NAIROBI – If rogue officers at the National Transport and Safety Authority (NTSA) are to be believed, Mariam Omar Mwakituko rose from the dead and imported heavy commercial vehicles.
Were it not for the confounding grand fraud executed by the wayward officers at NTSA Mariam would probably never have been known beyond her home area in Msambweni, Kwale County.
Other Government agencies are also likely to be helping perpetrate the multi-billion shilling scam by using bogus identities such as the dead mother of four.
Mariam was buried on August 30, 2014 – a day after her death at Alfarooq Hospital. However, to the shock of members of her family, she is listed as a major importer of vehicles and knock-down car parts.
She is also the registered owner and operator of three commercial trucks, suspected to have been illegally assembled. Yet she lived in near destitution with her Imam husband, Swaleh Rashid.

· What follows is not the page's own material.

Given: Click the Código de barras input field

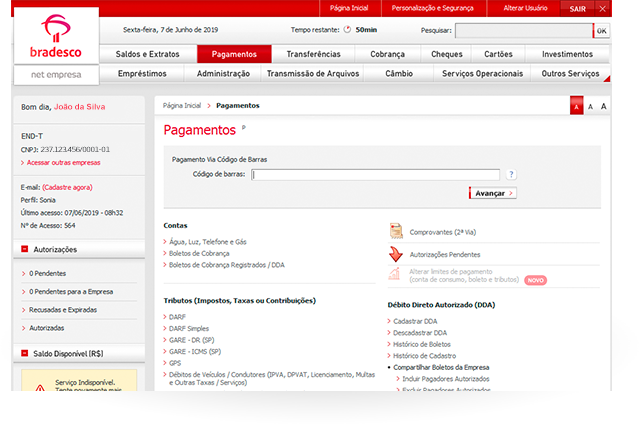Looking at the screenshot, I should (375, 174).
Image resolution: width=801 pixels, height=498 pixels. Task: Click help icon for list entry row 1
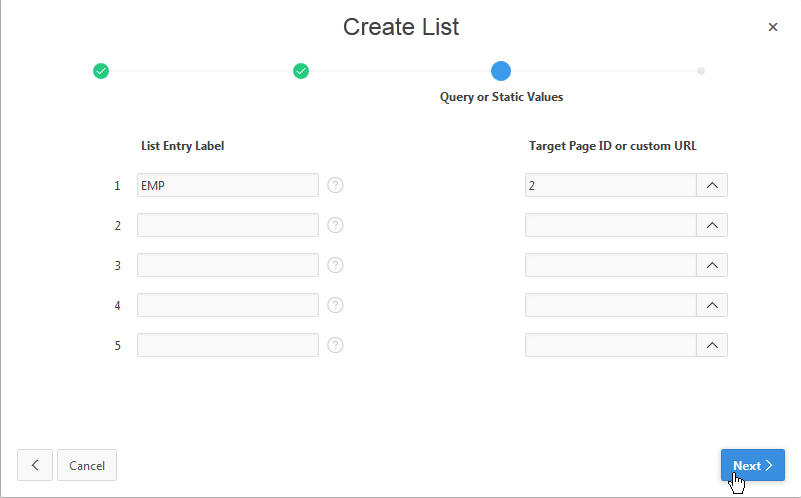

It was only by accident that her younger brother, Omar, chanced upon the information as he sought to sell land registered in her name to clear the hospital bill she had accumulated. Paying for the transfer of the ownership documents to the buyer through the Government’s revenue portal revealed her ‘immense wealth’.
Among the properties she supposedly owned, according to Government records, are 13-tonne Isuzu truck and Toyota matatu registered in 2015 and 2016.
“I was shocked to find out that someone was using my sister’s identity to execute fraud,” Omar said.
Alfarooq Hospital only released Mariam’s body after the family surrendered their title deed, a pointer to the financial strain her illness caused.
Mariam’s is among many fictitious identities used by actual importers to execute the complex web of fraud involving billions of shillings and thousands of vehicles – mostly heavy trucks sold as pre-owned.
There are concerns her identity might have been used even before her death. Documents in our possession show several transactions years after her burial at Mwembeni Muslim Cemetery.
It is these imports, some destined for neighbouring countries, that are reassembled and registered in the NTSA system before they are sold to unsuspecting buyers.
Last week, an official of the Kenya Revenue Authority ordered the impounding of four truckloads of spare parts that have since been established to be complete vehicles that have only been broken up.
Mariam’s case offers a rare peek into the operations of rogue NTSA officers in abetting high-level crimes including tax evasion – as is the case with multiple car registration plates.